Volterra has innovated a consistent, cloud-native environment that can be deployed across multiple public clouds and edge sites — a distributed cloud platform. Within this SaaS-based offering, Volterra integrates a broad range of services that have normally been siloed across many point products and network or cloud providers.

The solution is designed to provide a single way to view security, operations and management components.

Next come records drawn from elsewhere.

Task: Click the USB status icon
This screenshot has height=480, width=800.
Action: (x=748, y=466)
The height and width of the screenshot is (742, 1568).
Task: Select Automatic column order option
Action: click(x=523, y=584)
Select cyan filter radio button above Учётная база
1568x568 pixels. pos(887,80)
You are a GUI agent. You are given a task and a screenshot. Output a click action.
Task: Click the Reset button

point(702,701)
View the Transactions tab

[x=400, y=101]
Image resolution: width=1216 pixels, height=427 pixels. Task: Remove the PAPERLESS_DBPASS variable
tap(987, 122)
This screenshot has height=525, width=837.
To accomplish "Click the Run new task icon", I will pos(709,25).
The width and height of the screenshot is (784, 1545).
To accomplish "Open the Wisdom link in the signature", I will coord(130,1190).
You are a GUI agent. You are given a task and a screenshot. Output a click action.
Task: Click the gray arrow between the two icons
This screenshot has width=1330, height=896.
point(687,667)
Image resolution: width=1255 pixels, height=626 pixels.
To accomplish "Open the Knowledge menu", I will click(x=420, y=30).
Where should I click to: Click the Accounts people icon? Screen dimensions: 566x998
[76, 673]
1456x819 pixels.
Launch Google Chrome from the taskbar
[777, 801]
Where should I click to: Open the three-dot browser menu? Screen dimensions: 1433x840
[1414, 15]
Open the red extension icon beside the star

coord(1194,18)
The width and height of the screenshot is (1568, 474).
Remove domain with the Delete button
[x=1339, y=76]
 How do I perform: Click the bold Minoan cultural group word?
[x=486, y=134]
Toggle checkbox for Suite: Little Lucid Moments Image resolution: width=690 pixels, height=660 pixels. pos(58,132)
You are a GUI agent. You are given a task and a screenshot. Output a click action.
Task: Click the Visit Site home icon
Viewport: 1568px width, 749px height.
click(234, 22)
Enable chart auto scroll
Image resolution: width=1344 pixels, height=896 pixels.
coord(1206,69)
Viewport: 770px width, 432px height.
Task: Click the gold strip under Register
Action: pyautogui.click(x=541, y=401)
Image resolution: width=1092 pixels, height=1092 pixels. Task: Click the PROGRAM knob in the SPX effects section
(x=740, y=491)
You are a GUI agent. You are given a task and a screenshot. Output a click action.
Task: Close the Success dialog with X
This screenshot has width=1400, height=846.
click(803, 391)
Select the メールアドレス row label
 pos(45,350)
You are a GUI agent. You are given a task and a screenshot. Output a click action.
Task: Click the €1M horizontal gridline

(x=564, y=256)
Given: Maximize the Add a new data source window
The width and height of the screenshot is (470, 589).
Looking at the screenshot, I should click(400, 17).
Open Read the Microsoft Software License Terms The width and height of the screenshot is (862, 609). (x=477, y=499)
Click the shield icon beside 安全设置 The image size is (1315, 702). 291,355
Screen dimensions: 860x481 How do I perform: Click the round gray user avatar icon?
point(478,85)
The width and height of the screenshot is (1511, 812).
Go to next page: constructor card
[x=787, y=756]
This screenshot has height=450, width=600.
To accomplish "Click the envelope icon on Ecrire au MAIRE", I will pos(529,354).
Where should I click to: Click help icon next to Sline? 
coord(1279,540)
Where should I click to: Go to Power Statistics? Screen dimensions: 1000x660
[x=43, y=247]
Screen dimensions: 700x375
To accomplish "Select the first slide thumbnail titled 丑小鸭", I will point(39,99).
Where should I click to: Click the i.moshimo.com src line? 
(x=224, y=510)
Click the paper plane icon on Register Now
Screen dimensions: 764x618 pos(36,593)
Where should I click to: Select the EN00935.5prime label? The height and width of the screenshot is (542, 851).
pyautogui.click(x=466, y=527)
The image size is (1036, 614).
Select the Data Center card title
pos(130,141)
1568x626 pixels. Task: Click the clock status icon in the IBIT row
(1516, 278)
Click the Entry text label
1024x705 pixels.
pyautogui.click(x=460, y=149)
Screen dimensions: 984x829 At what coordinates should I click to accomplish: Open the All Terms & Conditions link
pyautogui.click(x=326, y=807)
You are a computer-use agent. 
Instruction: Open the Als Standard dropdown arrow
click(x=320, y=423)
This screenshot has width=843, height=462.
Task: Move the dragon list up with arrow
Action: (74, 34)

F5 president and CEO François Locoh-Donou sees Volterra’s edge solution integrating across its product line. “With Volterra, we advance our Adaptive Applications vision with an Edge 2.0 platform that solves the complex multi-cloud reality enterprise customers confront. Our platform will create a SaaS solution that solves our customers’ biggest pain points,” he said in a statement.

Volterra founder and CEO Ankur Singla, writing in a company blog post announcing the deal, says the need for this solution only accelerated during 2020 when companies were shifting rapidly to the cloud due to the pandemic. “When we started Volterra, multi-cloud and edge were still buzzwords and venture funding was still searching for tangible use cases. Fast forward three years and COVID-19 has dramatically changed the landscape — it has accelerated digitization of physical experiences and moved more of our day-to-day activities online. This is causing massive spikes in global Internet traffic while creating new attack vectors that impact the security and availability of our increasing set of daily apps,” he wrote.

He sees Volterra’s capabilities fitting in well with the F5 family of products to help solve these issues. While F5 had a quiet 2020 on the M&A front, today’s purchase comes on top of a couple of major acquisitions in 2019, including Shape Security for $1 billion and NGINX for $670 million.

The deal has been approved by both companies’ boards, and is expected to close before the end of March, subject to regulatory approvals.